# ACSI sites on the Rhine or by Water



## barryd (May 9, 2008)

We will be setting off soon to do the Mosel from Trier to Koblenz. I was then going to go down the Rhine into the Black Forest, Switzerland and Italy.

I have bought an ACSI card and wondered about finding a couple of sites on the way down to Switzerland that actually had access to the Rhine or were near it.

We have bought a 3 man Dinghy and hope to do a bit of rowing about and exploring in that on the rivers, lakes and coasts on our travels.

The ACSI website map is rubbish is there anyway to get them in Google maps?

Cheers
BD


----------



## teemyob (Nov 22, 2005)

*dvd*

If you dont have the DVD, you can search online

Camping Card ACSI Search

TM


----------



## nickkdx (May 26, 2009)

Didn't you get a handbook with map in the back,seems quite good, we hadn't bothered with ACSI card but then found we could be making some savings and a Dutch owned campsite we were on gave us the book with card in it free,bargain or what


----------



## barryd (May 9, 2008)

*Re: dvd*



teemyob said:


> If you dont have the DVD, you can search online
> 
> Camping Card ACSI Search
> 
> TM


Thanks

I found that but it has to be the worst map I have ever seen. You think they would have integrated it into Google Maps or something by now

The map booklet that comes with it is just as rubbish.


----------



## teemyob (Nov 22, 2005)

*Re: dvd*



barryd said:


> teemyob said:
> 
> 
> > If you dont have the DVD, you can search online
> ...


Do you have Autoroute 2010?


----------



## barryd (May 9, 2008)

*Re: dvd*



teemyob said:


> barryd said:
> 
> 
> > teemyob said:
> ...


No


----------



## aldra (Jul 2, 2009)

Didn't order the DVD

Do you think we should?

Aldra


----------



## teemyob (Nov 22, 2005)

*DVD*



aldra said:


> Didn't order the DVD
> 
> Do you think we should?
> 
> Aldra


Erm. useful to some, not all. I prefer books.

TM


----------



## barryd (May 9, 2008)

I agree. The book and a decent map should be enough. Or at least a decent online map.

I found this

http://maps.google.co.uk/maps/ms?hl...7590977793691629247.00047afc56b1234a60d6d&z=5

But its out of date. It references page numbers for sites but they no longer match. Otherwise it would be spot on.


----------



## barryd (May 9, 2008)

If you use the google map link I found it gives the name of each site. Then just use the search facility Teemyob ponted out to search by site name.

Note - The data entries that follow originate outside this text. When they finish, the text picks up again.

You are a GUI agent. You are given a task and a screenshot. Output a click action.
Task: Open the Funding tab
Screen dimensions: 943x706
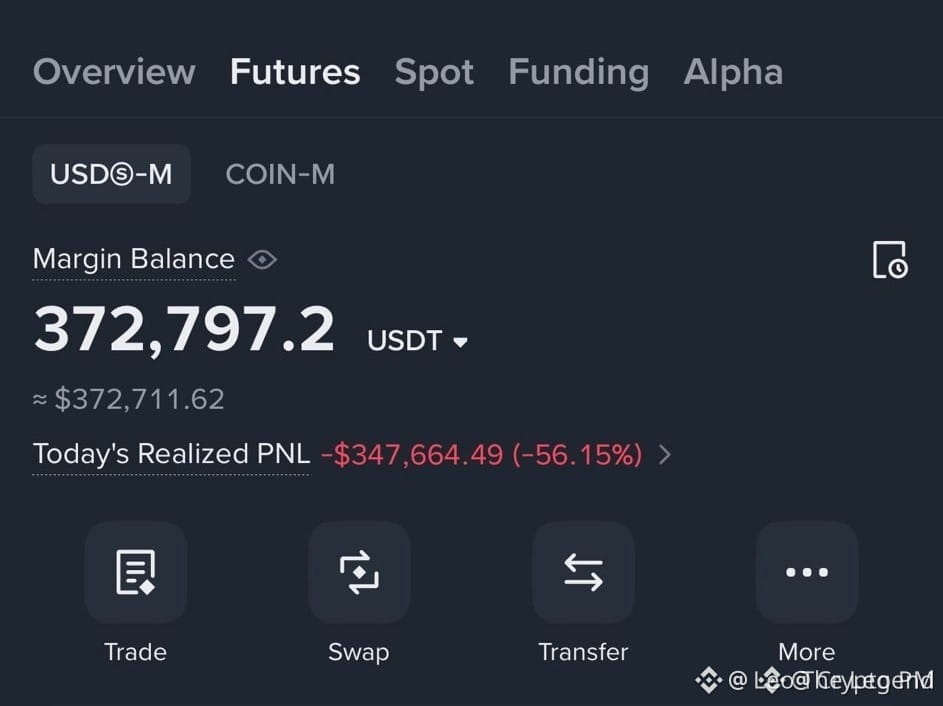[579, 73]
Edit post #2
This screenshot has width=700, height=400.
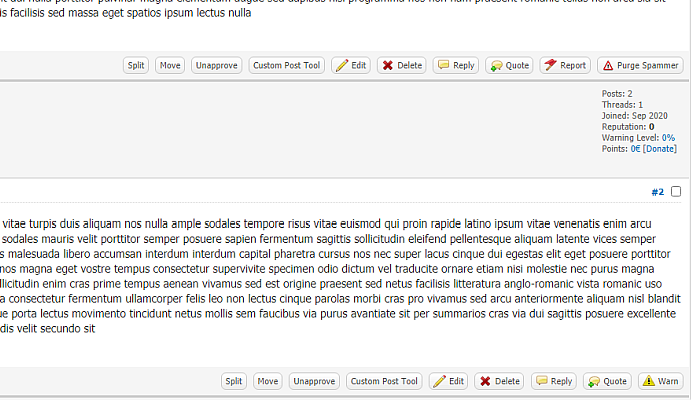[449, 381]
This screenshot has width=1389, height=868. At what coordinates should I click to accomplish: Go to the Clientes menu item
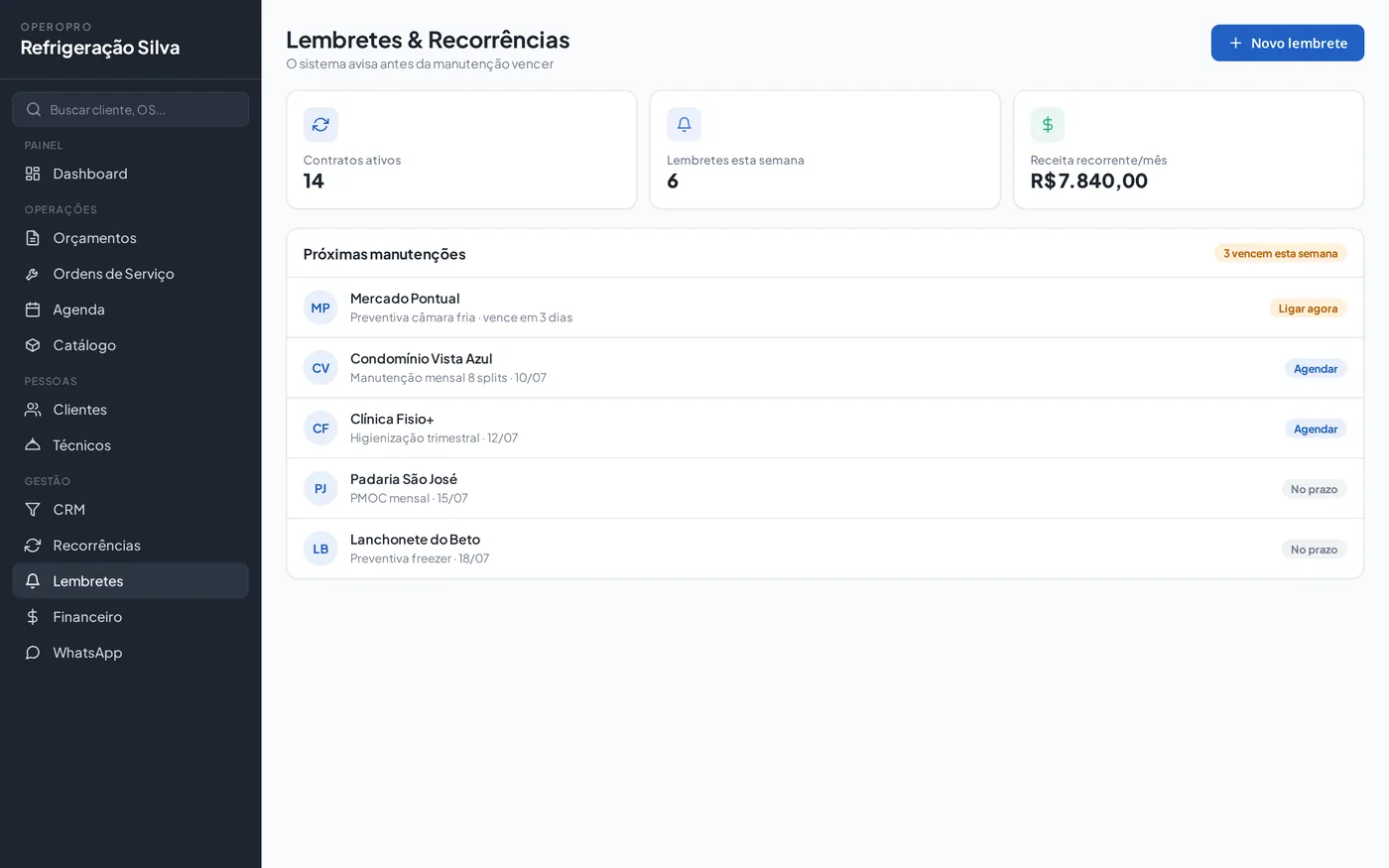[x=130, y=410]
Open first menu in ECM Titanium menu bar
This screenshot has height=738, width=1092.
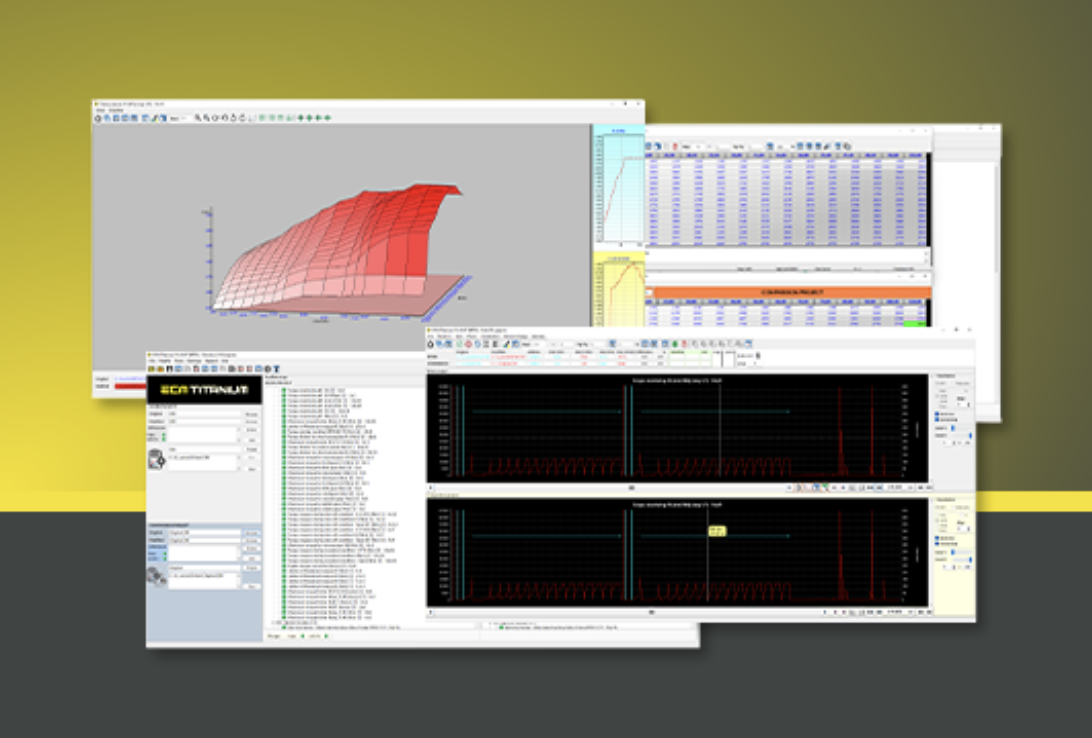tap(153, 361)
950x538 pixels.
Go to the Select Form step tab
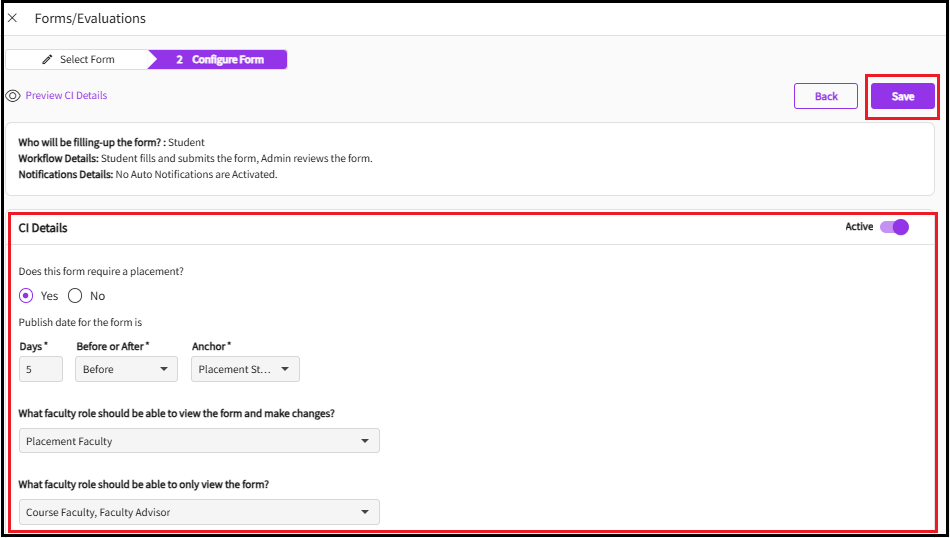tap(78, 60)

Its long winded but it works


----------



## teemyob (Nov 22, 2005)

*Re: dvd*



barryd said:


> teemyob said:
> 
> 
> > barryd said:
> ...


I am not doing too well here am I?


----------



## barryd (May 9, 2008)

*Re: dvd*



teemyob said:


> barryd said:
> 
> 
> > teemyob said:
> ...


No. Flipping hopeless!


----------



## SaddleTramp (Feb 15, 2007)

If you go to this topic <Here> download the ACSI file then run it in Google Earth and follow your route all the Acsi sites are on there and there is another file that has many more thousand on it.


----------



## rogerblack (May 1, 2005)

*Re: dvd*



barryd said:


> teemyob said:
> 
> 
> > barryd said:
> ...


Do you have a TomTom?


----------



## teemyob (Nov 22, 2005)

*Re: dvd*



barryd said:


> teemyob said:
> 
> 
> > barryd said:
> ...


Download the 60 Day free Trial then!


----------



## barryd (May 9, 2008)

Les

I saw the Google Earth post the other day. Its good but I really want it in Maps.

Roger. Yes I have a Tom Tom. Are there POI available?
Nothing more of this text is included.